Robert Puentes, senior fellow at the Brookings Institution’s Metropolitan Policy Program, says suburban communities like Rockland have “largely retained their position as home to some of the most highly educated and wealthy residents, highest shares of residents with white collar jobs, and the highest housing values. So they began the recession at a competitive advantage.”

Rockland County became a commuter suburb of New York City on Dec. 15, 1955, when the first car traversed the newly constructed Tappan Zee Bridge over the Hudson River. Droves of families came to take advantage of federally backed low-interest mortgages supplied by the Federal Housing Administration (FHA) to find the single-family-home American dream. FHA loans and federal highway dollars built the American suburbs, but the loans were generally denied to non-whites and to older urban neighborhoods.

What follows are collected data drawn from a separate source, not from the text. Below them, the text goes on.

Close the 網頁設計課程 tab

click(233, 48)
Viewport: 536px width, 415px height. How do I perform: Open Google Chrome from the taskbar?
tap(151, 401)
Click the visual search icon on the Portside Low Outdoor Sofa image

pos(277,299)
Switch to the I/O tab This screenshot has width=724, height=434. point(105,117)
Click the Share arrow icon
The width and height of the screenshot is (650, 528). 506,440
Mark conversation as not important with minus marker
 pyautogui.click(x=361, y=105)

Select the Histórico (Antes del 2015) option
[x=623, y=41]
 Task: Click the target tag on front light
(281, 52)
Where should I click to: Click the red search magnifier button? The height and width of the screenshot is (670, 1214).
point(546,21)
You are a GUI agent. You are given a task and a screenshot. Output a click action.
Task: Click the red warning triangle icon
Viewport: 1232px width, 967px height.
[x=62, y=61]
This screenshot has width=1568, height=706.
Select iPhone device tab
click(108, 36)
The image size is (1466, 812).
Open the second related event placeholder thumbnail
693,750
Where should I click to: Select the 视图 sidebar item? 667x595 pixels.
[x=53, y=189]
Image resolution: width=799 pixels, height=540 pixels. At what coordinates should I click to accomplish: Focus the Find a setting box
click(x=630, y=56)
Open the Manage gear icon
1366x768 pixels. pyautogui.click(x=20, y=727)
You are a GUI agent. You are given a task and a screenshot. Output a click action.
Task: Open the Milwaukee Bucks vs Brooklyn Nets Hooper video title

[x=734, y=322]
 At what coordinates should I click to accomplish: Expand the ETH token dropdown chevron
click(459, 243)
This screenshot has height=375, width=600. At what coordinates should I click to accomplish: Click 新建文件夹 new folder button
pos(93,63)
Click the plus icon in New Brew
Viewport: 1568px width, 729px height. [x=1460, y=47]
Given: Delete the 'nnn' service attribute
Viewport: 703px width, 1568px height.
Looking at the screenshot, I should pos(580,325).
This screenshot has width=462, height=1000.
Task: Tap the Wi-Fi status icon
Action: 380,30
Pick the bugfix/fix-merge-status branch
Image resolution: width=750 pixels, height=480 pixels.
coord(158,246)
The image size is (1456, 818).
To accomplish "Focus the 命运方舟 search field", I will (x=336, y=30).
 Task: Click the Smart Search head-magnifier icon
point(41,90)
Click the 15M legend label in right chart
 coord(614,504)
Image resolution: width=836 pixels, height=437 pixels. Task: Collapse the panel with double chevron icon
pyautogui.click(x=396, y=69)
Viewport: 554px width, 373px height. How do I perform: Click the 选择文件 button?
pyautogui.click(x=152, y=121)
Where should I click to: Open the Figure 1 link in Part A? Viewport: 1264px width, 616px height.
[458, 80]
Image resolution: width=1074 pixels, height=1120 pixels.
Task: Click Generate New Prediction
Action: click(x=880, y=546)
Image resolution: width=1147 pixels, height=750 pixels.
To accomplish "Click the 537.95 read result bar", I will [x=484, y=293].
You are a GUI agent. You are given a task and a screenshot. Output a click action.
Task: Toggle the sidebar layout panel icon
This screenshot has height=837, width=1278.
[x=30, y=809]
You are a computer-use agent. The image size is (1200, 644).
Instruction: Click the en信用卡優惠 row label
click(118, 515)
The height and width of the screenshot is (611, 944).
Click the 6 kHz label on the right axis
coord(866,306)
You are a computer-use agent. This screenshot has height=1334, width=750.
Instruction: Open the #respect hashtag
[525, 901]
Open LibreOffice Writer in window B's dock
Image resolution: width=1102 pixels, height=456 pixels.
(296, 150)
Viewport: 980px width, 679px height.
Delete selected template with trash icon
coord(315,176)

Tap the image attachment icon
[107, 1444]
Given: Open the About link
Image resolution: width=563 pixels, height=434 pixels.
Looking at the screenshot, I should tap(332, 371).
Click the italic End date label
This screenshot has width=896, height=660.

Nationwide, the older first-ring suburbs built after World War II have diverged: Many have become poorer and much more racially diverse, as wealthier residents move to far-out exurbs popping up along the interstate. Some, like Rockland and Westchester, have retained much of their affluent character.

Rockland is known for being home to police officers, so its high median income might have as much to do with upper-middle-class exclusivity than with millionaire profits from Wall Street.

Al Samuels, president of Rockland Business Association, says that it’s wrong to characterize the county as wealthy. Some local boosters tout the county’s high median income to corporations thinking about relocating, he says, “and it might be a number that impresses them. But if they have a due diligence team that does its work, they’re going to find out that it doesn’t mean anything.”

Economists use something called the Gini coefficient to measure inequality (the closer to 1, the greater the inequality), and the new Census data shows the New York City region, at .50, is the nation’s second most unequal after Bridgeport, Connecticut.”

There are certainly less affluent municipalities in Rockland. Spring Valley Village, population 31,347, has a median household income of $50,101. It is also considerably more black and Latino than the rest of the county. At the same time, Rockland has 11 municipalities with median household incomes over $100,000, including New City, population 33,559, which stands at $116,871. New City is 79 percent white.